Et pour commencer pourquoi mettre ces deux approches en lien ? Le symbole est un intermédiaire pour comprendre le monde du sens, le monde divin ou spirituel. Il est donc un filtre entre moi et la Réalité, le Réel, la Vérité. Il évoque cette Vérité, lui donne une forme compréhensible ou plutôt « appréhensible » dans le sens que l’on peut l’appréhender, l’approcher, communiquer avec. C’est en quelque sorte le langage des Dieux pour les hommes.

Mais ce langage permet-il de connaitre et de contacter véritablement Ce Réel ? D’entrer dans la vie des pensées, dans le vivant de l’être, dans lequel les divinités font UN avec nous ?  En fait l’approche symbolique semble apparaître comme un frein à l’accès au Réel. Ou du moins elle nous laisse à la porte du monde spirituel dont elle parle et qu’elle représente. Nous semblons toucher là une limite qui nous empêche d’aller plus loin.

De plus ce langage symbolique même s’il contient un certain pouvoir de réenchanter le monde aujourd’hui comme dirait Luc Bigé (et dieu sait si ce monde en a besoin) semble appartenir désormais au passé et soit insuffisant pour nous sortir de l’impasse dans laquelle l’humanité se trouve.

La mythologie est apparue quand les hommes ont perdu le lien avec le monde spirituel, ont été coupés des Dieux. Toutes ces métaphores ont permis de garder le souvenir de ces Dieux, de notre véritable source, pour ne pas être complètement abandonnés et définitivement perdus.

Une autre approche a vu le jour d’une manière trop discrète et qu’il me tient à coeur de partager. Il s’agit de l’approche phénoménologique initiée par Goethe dans ses écrit scientifiques et développée ensuite par Rudolf Steiner (voir par exemple dans son livre « Goethe, le Galilée de la science du vivant » Editions Novalis). Pour Steiner c’est bien cette approche phénoménologique qui est la plus juste pour notre époque. Elle correspond aux besoins d’évolution de l’être humain d’aujourd’hui.

Qu’y a t-il de si important dans cette conception ? C’est une approche qui utilise notre pensée d’une manière totalement nouvelle.
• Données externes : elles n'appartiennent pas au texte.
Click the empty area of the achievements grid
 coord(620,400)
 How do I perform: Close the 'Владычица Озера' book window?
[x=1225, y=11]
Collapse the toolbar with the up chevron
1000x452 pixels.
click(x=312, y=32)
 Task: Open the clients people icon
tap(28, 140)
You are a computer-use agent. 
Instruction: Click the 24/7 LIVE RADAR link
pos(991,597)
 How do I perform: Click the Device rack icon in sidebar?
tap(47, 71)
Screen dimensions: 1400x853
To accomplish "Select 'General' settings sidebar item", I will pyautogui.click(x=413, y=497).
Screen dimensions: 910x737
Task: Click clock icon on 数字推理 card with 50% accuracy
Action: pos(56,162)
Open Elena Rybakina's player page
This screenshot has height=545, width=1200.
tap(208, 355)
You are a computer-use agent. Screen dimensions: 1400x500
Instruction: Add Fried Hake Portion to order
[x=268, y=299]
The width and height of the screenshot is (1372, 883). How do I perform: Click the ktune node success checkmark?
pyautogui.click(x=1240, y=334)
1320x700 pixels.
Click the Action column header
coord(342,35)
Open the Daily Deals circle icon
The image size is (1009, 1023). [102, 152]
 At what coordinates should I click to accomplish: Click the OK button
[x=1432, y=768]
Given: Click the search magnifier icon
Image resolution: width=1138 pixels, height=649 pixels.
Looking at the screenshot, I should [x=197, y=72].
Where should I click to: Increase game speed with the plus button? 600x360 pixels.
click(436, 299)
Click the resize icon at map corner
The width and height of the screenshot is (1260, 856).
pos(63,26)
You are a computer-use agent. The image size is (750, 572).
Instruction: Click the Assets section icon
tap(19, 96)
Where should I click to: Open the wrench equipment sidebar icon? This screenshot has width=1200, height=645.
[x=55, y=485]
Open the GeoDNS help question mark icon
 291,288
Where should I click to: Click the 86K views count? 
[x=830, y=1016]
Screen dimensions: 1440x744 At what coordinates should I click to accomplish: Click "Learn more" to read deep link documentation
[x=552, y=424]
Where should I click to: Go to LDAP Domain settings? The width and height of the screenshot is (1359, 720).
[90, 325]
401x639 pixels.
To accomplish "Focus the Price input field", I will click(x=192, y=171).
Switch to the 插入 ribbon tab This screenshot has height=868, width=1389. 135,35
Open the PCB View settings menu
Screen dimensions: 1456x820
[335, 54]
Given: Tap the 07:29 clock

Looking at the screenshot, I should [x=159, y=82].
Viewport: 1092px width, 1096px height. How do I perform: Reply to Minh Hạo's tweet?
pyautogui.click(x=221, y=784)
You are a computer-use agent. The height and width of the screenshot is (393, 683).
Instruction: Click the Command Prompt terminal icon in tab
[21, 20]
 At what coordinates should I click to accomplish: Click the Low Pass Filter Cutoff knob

Aujourd’hui la pensée est assimilée d’une part à l’intellect c’est à dire au mental qui traite des données sur le plan sensible (matériel) on pourrait dire l’utilisation du cerveau gauche « rationnel » et d’autre part la pensée « philosophique » ou « artistique » qui rejoint toute l’approche symbolique et utilise le cerveau droit.

On voit bien toute la difficulté à faire un pont entre les deux, et l’impossibilité dans les deux cas d’accéder à la véritable connaissance. C’est pourquoi il m’est apparu en tout clarté que l’approche phénoménologique doive utiliser le cerveau « entier » mais d’une toute autre façon. Il s’agit de la pensée Vivante grâce à laquelle l’être humain aujourd’hui peut aborder chaque phénomène avec une disposition particulière qui lui permet d’avoir les concepts les plus justes et les plus adaptés pour comprendre les phénomènes.

Ainsi l’être humain utilise sa pensée non plus pour catégoriser ou pour symboliser, représenter mais il utilise sa pensée pour connaitre véritablement et s’approcher de plus en plus de la Réalité. Il peut alors oeuvrer pour apporter de nouvelles solutions, de nouveaux paradigmes.

Nous devons conclure qu’il nous faut développer cette faculté nouvelle d’une pensée vivante affranchie des contraintes du cerveau qu’il soit de droite ou de gauche (comme nos parties politiques !) mais aussi être conscient des filtres, des préférences, issus de nos conditionnements passés qui nous empêchent d’aborder avec un esprit libre n’importe quel phénomène.

Je consacrerai d’autres article à ce sujet.